Boston, surprisingly perhaps for some, carries the unenviable statistic of having the fifth largest number of families living in poverty among 30 of the largest US cities, with poverty levels 65 percent higher than the national average. This translates to the third highest rate and the fifth highest number of homeless families among comparable large cities. However, the “right to shelter” has now been dismantled through a recent set of mandates from the Healey  administration, limiting the number of shelters available (from a high of 7,500 family shelter units in 2023 to 4,000 units by 2026) as well as imposing a six-month maximum stay in shelters.
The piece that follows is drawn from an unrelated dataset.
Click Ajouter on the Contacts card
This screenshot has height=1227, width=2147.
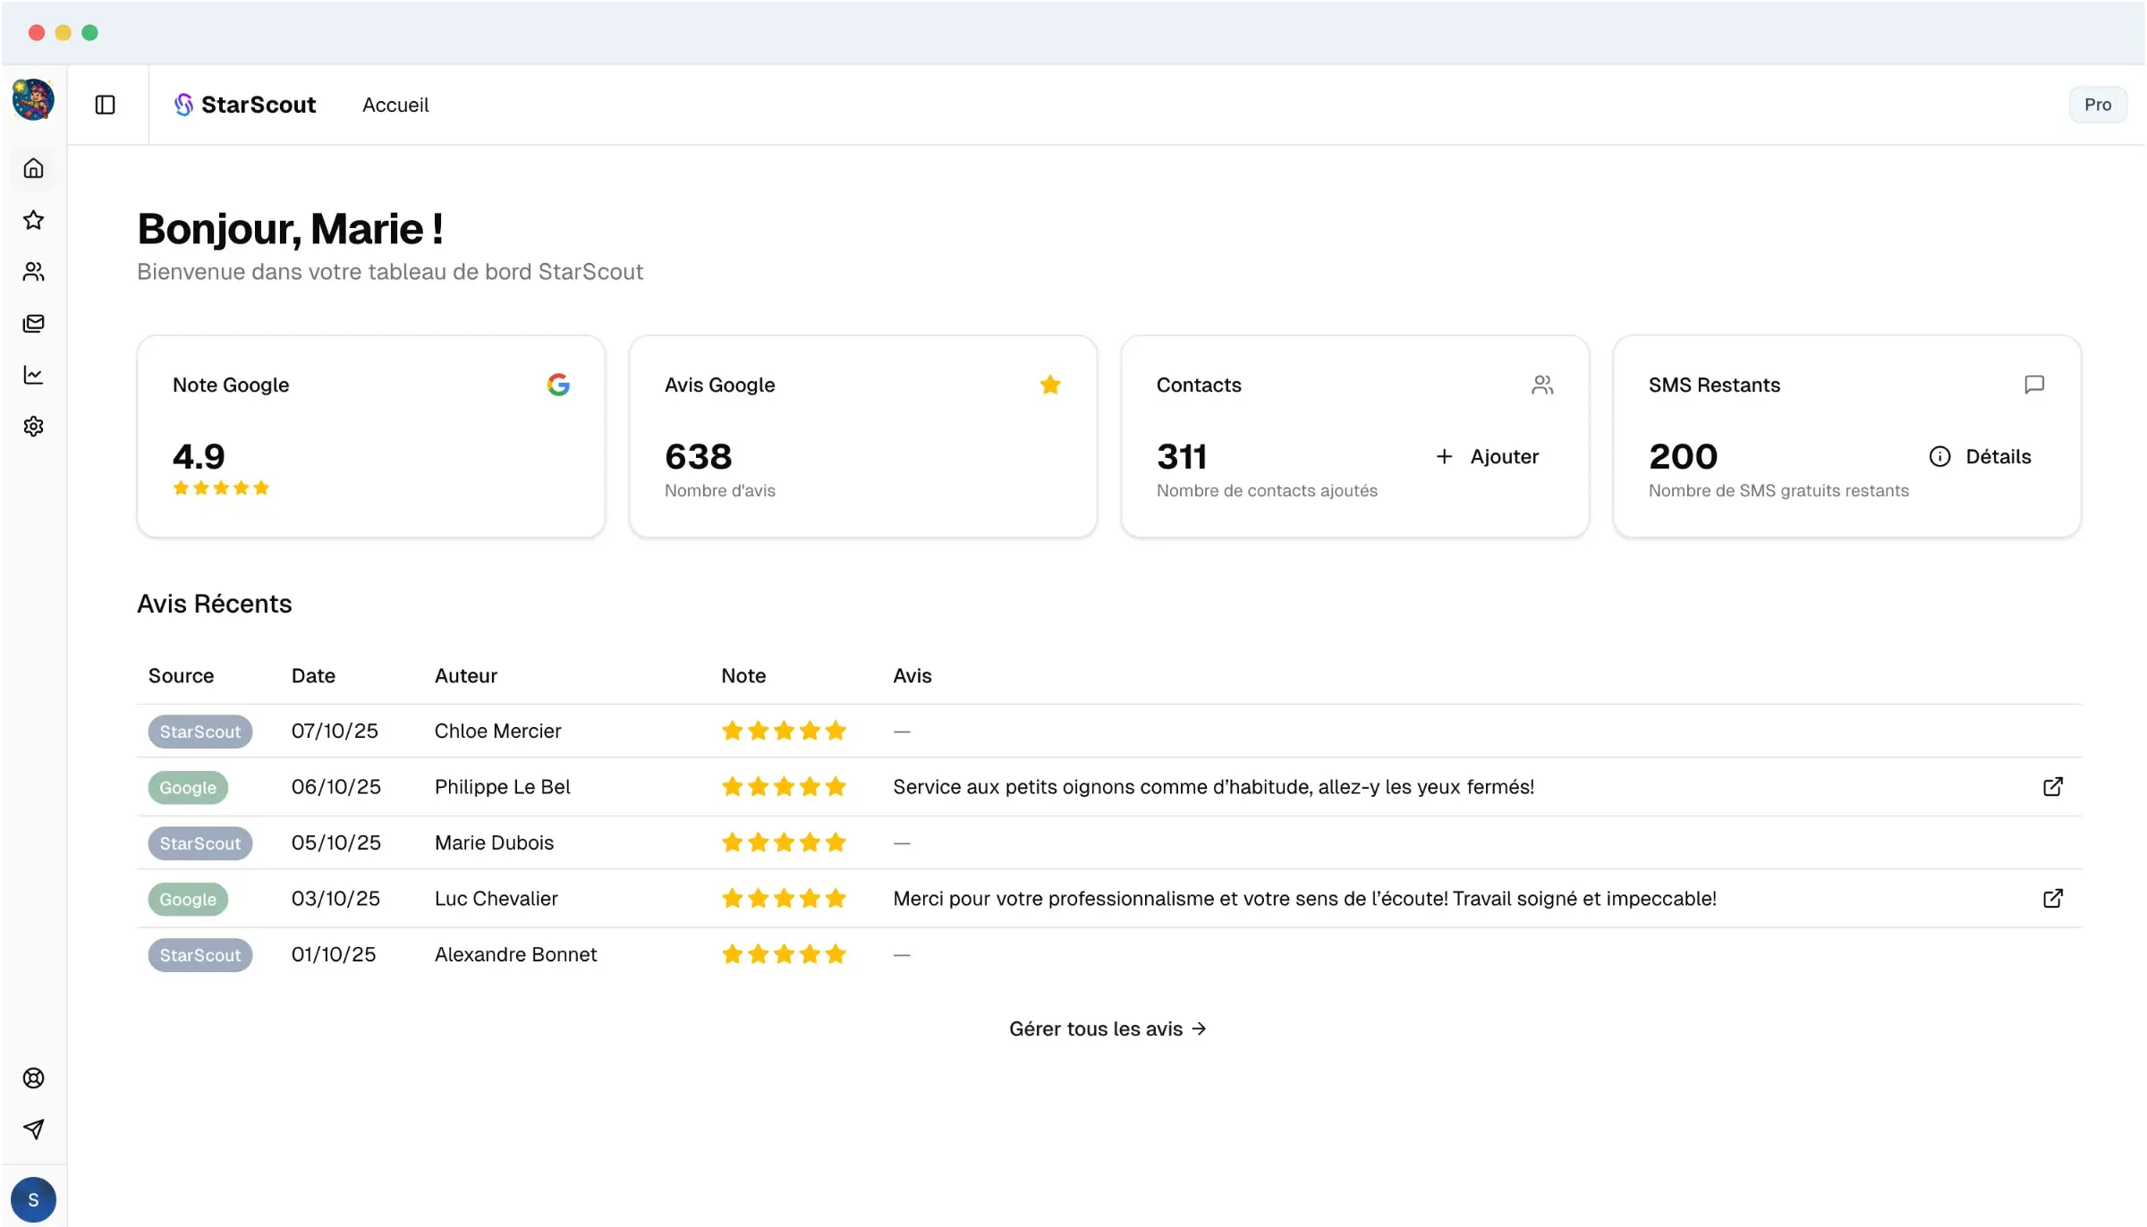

These new rules place this family, and thousands of families like them, at dire risk. In addition to the devastating health outcomes for adults experiencing homelessness, children who are homeless are also at high risk for a myriad of downstream health outcomes. These include such concerns as higher adverse childhood events, higher risk of future behavioral health illness such as depression and suicide attempts, higher rates of future substance use, lower levels of educational attainment, and higher risk of homelessness as an adult.
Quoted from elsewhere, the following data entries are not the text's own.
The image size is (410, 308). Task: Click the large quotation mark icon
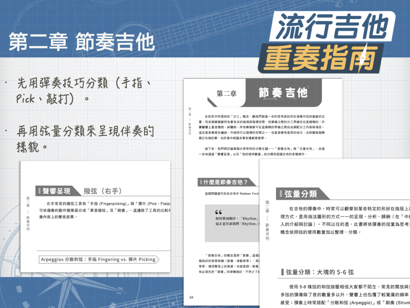[218, 212]
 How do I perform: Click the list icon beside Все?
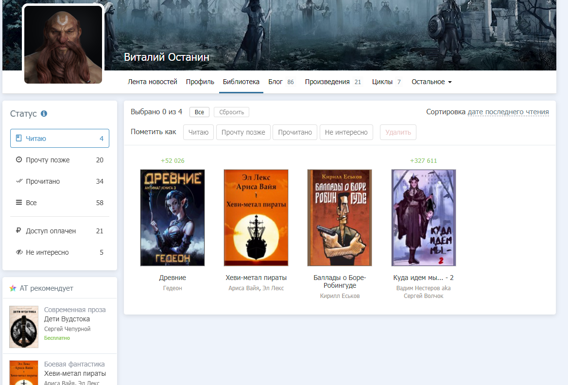click(x=19, y=203)
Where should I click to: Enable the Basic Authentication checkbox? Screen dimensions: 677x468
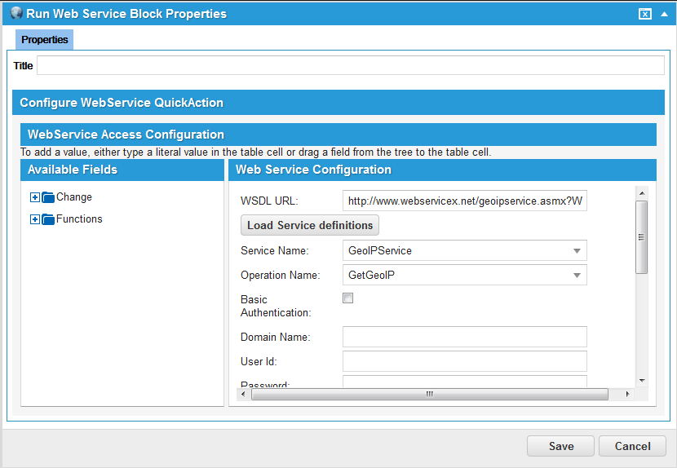point(348,298)
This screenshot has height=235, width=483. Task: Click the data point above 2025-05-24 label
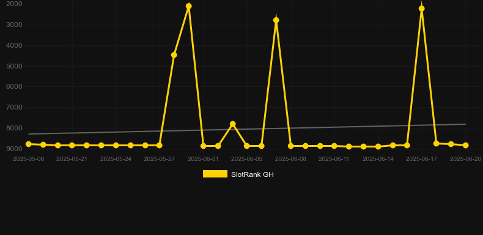click(x=116, y=145)
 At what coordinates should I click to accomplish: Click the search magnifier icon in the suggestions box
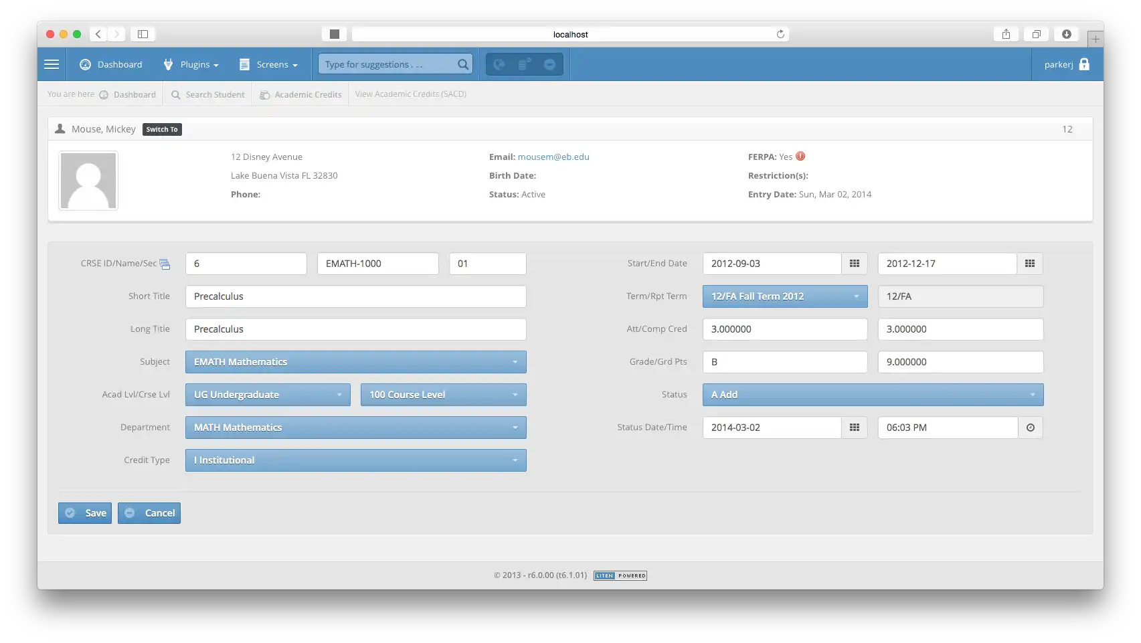[462, 64]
The current fiscal constraints of the state and the high cost of shelter services are legitimate concerns. But turning our backs on families in need is not just wrong; it’s shortsighted and works against the long-range goals the governor has set. Children experiencing homelessness are at high risk of becoming the next generation of homeless individuals that Gov. Healey and her team are trying to help in her laudable “Home for Everyone” plan.

As I bear witness to the housing journeys of these two families and countless others like them, I cannot help but wonder if Massachusetts leaders have lost sight of the whole picture. If we are truly to address the housing crisis in our state, we cannot only work to find housing for our elderly and disabled while simultaneously giving up on our children and families.

Our health as a Commonwealth depends upon the current and future health of each of us.

Dr. Katherine Gergen Barnett is the vice chair of primary care innovation and transformation in the Department of Family Medicine at Boston Medical Center, an associate professor of family medicine at Boston University Chobanian & Avedisian School of Medicine, and a national communications fellow for the Primary Care Collaborative.